When the string "computer" occurs in a line of the records, show that line.

======

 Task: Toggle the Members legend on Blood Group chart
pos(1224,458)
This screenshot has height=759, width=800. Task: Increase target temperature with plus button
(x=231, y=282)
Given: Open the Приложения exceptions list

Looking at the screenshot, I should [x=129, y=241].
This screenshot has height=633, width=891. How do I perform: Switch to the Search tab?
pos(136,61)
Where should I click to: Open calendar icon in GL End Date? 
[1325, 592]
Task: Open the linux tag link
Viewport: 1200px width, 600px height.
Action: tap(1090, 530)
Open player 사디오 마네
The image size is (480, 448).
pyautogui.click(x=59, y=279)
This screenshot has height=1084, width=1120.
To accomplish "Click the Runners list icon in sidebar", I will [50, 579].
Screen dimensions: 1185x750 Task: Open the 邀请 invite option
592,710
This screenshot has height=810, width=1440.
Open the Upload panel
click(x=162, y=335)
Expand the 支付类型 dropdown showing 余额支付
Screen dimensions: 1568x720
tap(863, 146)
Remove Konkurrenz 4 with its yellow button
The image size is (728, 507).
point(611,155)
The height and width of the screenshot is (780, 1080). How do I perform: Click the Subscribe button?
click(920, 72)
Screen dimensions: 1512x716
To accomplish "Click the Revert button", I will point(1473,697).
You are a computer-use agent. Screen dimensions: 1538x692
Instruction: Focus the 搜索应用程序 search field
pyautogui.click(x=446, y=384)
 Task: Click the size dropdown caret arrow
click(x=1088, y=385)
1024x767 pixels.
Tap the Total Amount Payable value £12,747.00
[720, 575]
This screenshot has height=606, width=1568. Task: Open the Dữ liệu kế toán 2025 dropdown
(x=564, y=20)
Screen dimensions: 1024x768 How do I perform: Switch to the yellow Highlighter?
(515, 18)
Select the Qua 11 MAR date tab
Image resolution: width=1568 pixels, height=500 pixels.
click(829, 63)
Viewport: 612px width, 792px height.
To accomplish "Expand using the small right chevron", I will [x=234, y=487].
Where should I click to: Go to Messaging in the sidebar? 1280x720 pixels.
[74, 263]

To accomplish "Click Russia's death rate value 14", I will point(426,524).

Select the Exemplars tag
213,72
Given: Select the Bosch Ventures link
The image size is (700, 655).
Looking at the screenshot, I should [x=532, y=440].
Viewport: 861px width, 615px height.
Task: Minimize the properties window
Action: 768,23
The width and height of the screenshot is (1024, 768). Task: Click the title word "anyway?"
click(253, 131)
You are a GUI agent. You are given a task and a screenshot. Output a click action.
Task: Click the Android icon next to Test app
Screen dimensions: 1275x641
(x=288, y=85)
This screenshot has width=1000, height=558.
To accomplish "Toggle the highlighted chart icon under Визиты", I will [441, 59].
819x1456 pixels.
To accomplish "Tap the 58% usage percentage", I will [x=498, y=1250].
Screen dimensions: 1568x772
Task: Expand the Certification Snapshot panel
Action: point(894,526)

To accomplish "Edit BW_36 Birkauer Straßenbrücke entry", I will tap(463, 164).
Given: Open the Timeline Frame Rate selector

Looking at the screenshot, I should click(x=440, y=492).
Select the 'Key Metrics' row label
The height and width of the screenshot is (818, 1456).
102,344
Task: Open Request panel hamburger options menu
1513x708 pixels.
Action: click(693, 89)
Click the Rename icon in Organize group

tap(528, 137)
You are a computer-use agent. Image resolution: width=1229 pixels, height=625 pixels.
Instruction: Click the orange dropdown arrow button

======

# Task result
You are a computer-use agent. Screen dimensions: 1538x692
You are a computer-use agent. Image resolution: width=1229 pixels, height=625 pixels.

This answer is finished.